The original command
db.getCollection('so').explain(1).aggregate( [
{ $group: { _id: { userId: "$userId", name: "$name" },
count: { $sum: 1 } } },
{ $match: { count: { $gt: 1 } } },
{ $project: { _id: 0,
userId: "$_id.userId",
name: "$_id.name",
count: 1}}
] )
Parts from the explain plan
{
"stages" : [
{
"$cursor" : {
"queryPlanner" : {
"plannerVersion" : 1,
"namespace" : "5fa42c8b8778717d277f67c4_test.so",
"indexFilterSet" : false,
"parsedQuery" : {},
"queryHash" : "F301762B",
"planCacheKey" : "F301762B",
"winningPlan" : {
"stage" : "PROJECTION_SIMPLE",
"transformBy" : {
"name" : 1,
"userId" : 1,
"_id" : 0
},
"inputStage" : {
"stage" : "COLLSCAN",
"direction" : "forward"
}
},
"rejectedPlans" : []
},
"executionStats" : {
"executionSuccess" : true,
"nReturned" : 6000,
"executionTimeMillis" : 8,
"totalKeysExamined" : 0,
"totalDocsExamined" : 6000,
The sampleset is pretty small, just 6000 documents
This query will work on data in WiredTiger Internal Cache, thus if the size of the collection is huge then all that will be kept in the Internal Cache to make sure the execution takes place. The WT Cache is pretty important and if this command takes up such huge space in cache then the cache size will have to be bigger to accommodate other operations
Now a small, hack and addition of an index.

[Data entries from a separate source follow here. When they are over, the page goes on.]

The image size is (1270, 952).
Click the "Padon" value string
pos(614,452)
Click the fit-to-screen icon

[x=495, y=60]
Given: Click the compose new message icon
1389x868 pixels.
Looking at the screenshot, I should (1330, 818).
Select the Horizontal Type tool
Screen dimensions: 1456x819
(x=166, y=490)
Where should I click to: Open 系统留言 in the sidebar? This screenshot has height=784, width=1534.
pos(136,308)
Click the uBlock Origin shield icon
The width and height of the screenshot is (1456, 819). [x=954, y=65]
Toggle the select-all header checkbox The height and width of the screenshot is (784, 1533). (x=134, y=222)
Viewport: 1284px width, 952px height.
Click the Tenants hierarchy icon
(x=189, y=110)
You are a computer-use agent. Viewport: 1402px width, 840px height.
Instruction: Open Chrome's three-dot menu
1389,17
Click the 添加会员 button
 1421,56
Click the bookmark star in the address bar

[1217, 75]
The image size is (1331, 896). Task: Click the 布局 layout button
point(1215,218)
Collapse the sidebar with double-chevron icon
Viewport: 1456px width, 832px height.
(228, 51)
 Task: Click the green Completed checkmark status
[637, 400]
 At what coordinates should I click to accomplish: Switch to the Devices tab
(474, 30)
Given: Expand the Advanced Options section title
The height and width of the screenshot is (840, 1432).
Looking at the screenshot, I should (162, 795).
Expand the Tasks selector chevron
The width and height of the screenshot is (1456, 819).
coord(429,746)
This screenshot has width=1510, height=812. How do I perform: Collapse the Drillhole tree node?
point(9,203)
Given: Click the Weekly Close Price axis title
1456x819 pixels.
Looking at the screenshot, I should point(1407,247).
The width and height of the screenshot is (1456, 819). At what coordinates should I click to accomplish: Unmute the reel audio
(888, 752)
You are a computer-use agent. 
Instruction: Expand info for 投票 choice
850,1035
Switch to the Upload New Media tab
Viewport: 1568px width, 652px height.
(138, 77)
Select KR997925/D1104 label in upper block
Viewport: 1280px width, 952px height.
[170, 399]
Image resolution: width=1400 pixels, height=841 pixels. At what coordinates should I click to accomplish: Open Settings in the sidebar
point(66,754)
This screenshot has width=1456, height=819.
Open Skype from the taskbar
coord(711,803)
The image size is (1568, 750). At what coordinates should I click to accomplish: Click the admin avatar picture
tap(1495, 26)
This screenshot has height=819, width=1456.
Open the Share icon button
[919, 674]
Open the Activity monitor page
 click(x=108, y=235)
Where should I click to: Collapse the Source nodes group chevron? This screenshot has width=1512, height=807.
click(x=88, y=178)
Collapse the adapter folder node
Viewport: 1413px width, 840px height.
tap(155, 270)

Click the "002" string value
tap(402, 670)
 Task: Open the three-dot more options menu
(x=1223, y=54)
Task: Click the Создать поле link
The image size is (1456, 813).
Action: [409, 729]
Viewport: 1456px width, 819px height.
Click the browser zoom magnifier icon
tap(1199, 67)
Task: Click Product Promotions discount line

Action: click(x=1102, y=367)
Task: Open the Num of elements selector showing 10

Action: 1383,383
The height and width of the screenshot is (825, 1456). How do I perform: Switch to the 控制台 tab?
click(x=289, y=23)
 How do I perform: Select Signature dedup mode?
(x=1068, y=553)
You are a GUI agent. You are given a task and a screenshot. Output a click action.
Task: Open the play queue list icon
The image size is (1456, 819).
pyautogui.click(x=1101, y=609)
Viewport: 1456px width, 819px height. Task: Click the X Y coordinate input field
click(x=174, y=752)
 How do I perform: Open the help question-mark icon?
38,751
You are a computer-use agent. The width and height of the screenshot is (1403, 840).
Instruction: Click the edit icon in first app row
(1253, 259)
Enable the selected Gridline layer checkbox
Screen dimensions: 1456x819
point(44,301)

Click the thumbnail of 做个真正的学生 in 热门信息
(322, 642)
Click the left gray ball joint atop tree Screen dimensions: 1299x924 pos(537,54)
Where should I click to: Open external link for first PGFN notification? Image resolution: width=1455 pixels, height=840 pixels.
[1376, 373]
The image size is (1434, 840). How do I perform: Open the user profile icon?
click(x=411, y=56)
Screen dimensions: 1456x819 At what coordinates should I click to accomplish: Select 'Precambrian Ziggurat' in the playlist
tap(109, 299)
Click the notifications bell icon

db.getCollection('so').createIndex({userId : 1, name : 1})
New Command
db.getCollection('so').explain(1).aggregate( [
{$match : {name :{ "$ne" : null }, userId : { "$ne" : null } }},
{ $group: { _id: { userId: "$userId", name: "$name" },
count: { $sum: 1 } } },
{ $match: { count: { $gt: 1 } } },
{ $project: { _id: 0,
userId: "$_id.userId",
name: "$_id.name",
count: 1}}
] )
Explain Plan
{
"stages": [{
"$cursor": {
"queryPlanner": {
"plannerVersion": 1,
"namespace": "5fa42c8b8778717d277f67c4_test.so",
"indexFilterSet": false,
"parsedQuery": {
"$and": [{
"name": {
"$not": {
"$eq": null
}
}
},
{
"userId": {
"$not": {
"$eq": null
}
}
}
]
},
"queryHash": "4EF9C4D5",
"planCacheKey": "3898FC0A",
"winningPlan": {
"stage": "PROJECTION_COVERED",
"transformBy": {
"name": 1,
"userId": 1,
"_id": 0
},
"inputStage": {
"stage": "IXSCAN",
"keyPattern": {
"userId": 1.0,
"name": 1.0
},
"indexName": "userId_1_name_1",
"isMultiKey": false,
"multiKeyPaths": {
"userId": [],
"name": []
},
"isUnique": false,
"isSparse": false,
"isPartial": false,
"indexVersion": 2,
"direction": "forward",
"indexBounds": {
"userId": [
"[MinKey, undefined)",
"(null, MaxKey]"
],
"name": [
"[MinKey, undefined)",
"(null, MaxKey]"
]
}
}
},
"rejectedPlans": [{
"stage": "PROJECTION_SIMPLE",
"transformBy": {
"name": 1,
"userId": 1,
"_id": 0
},
"inputStage": {
"stage": "FETCH",
"filter": {
"userId": {
"$not": {
"$eq": null
}
}
},
"inputStage": {
"stage": "IXSCAN",
"keyPattern": {
"name": 1.0
},
"indexName": "name_1",
"isMultiKey": false,
"multiKeyPaths": {
"name": []
},
"isUnique": false,
"isSparse": false,
"isPartial": false,
"indexVersion": 2,
"direction": "forward",
"indexBounds": {
"name": [
"[MinKey, undefined)",
"(null, MaxKey]"
]
}
}
}
}]
},
"executionStats": {
"executionSuccess": true,
"nReturned": 6000,
"executionTimeMillis": 9,
"totalKeysExamined": 6000,
"totalDocsExamined": 0,
"executionStages": {
"stage": "PROJECTION_COVERED",
"nReturned": 6000,
Check the Projection_Covered part, this command is a covered query which basically is just relying on data in indexes
This command won't need to keep the data in the WT Internal Cache because it is not going there at all, check the docs examined, it is 0, given that data is in indexes it is using that for execution, this is a big positive for a system where WT Cache is already under pressure from other operations
If by any chance the requirement to search for specific names and not the whole collection then this becomes useful :D
Disadvantage here is an addition of index, if this index is utilised for other operations as well then no disadvantage to be honest but if this is an extra addition then it will take more space for the index in cache + the writes are impacted with addition of an index marginally
*On performance front for 6000 records the time shown is 1 ms more but for larger dataset this may vary. It must be noted that the sample document that I inserted has just 3 fields, apart from the two used here, the default _id, if this collection has bigger document size then the execution for original command will increase and the volume it will occupy in the cache will also increase.